This is the state Legislature’s last week of the regular 2013 session.
There was a modest changing of the guard among legislative leaders.
Both the House and Senate have new leaders in charge, Rep. Joe Souki and Sen. Donna Mercado Kim, although the general direction of both chambers continued with little change.
The House dissidents became the House majority and Rep. Sylvia Luke was installed as finance committee chairwoman. She turned out to be a drama-avoiding, fiscal conservative who helped turn in a state budget slightly less costly than the one offered by Gov. Neil Abercrombie.
House Republicans joined in a coalition with Democrats and that apparently was the last anyone saw of the seven. In past sessions, the GOP was ignored because their numbers were inconsequential; this year they apparently strayed into a field of quicksand and were never heard from again.
This was the year when the Legislature appeared on the verge of doing a lot.
Lawmakers talked themselves down from the ledge and their open promise of action turned mostly into an avowal to really study the problems for several years.
Some issues like gambling were quickly disposed of, so what happens in Vegas stays in Vegas, not Waikiki.
Other issues, like the offer of a private firm to buy some of the state’s money-losing hospital system, were ignored.
Voters and potential new voters had no help from the Legislature as calls for same-day voter registration were killed. Hawaii continues to boast the worst voter participation in the nation, and despite studies that show same-day registration and vote-by-mail strategies can boost voter turnout, nothing was done.
The Legislature was of an equally negative mind about nearly all of Abercrombie’s requests for more money.
The governor, who had scheduled a non-news conference Monday afternoon to announce what everyone already knew, said that he was running for re-election. With U.S. Rep. Colleen Hanabusa announcing she would run for the U.S. Senate and not governor, Abercrombie’s candidacy is already in the winner’s column.

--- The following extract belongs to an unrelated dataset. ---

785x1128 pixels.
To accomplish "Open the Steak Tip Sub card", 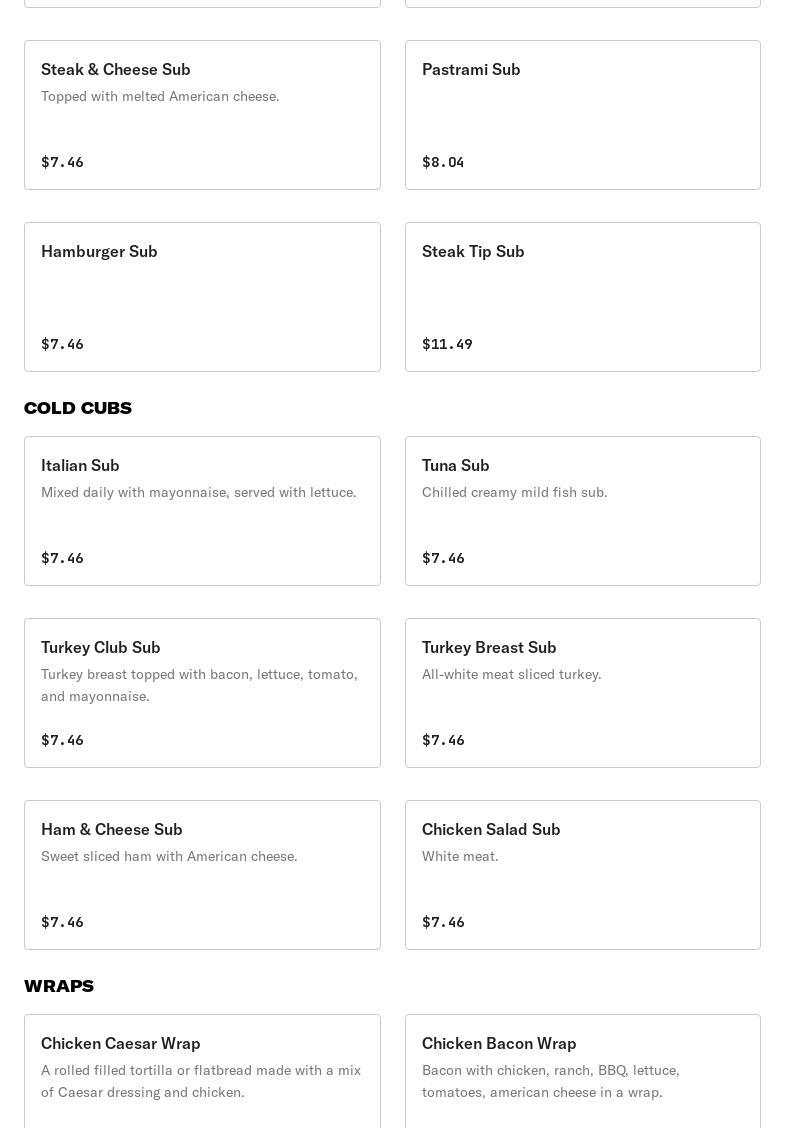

So Abercrombie’s pleas for either a new tax or increase in fees on soda, plastic bags, land transfers (conveyances), tobacco, general excise and hotel rooms will all have to wait for his second term.
Remaining untouched was the Abercrombie tax department’s rearranging of the solar tax credits, which officials feared were costing the state as much as $175 million. Moves by the Legislature to modify the tax department plan failed last week, so the new rates remain.
What also remains is paying for people to do the work of government.
Judging by the amount of money either ponied up, pledged or discussed, this legislative session was mostly about paying the salaries and benefits of Hawaii’s public workers.
After three years of having public workers gnawing at his administration, Abercrombie was able to reach agreement with nearly all the public worker unions. No final price tag has been put on the raises but some estimates are as high as an extra $1 billion over the life of the contracts.
That figure, however, is peanuts compared to paying the pension and medical payments for those workers.
"The unfunded liabilities for the Hawaii employer-union health benefits trust fund is between $15,000,000,000 and $17,000,000,000," the Legislature warns in one of two bills designed to start dealing with the debt.
The toughest-talking bill, House Bill 546, sets the state on a course to pay down the debt in regularly ordered payments and if the state and counties don’t cough up the money, the money is to be directly taken from state tax collections.
The actual deadline for starting the program is several years away, so lawmakers still have time to dream up a Plan B, but right now, the clock is ticking.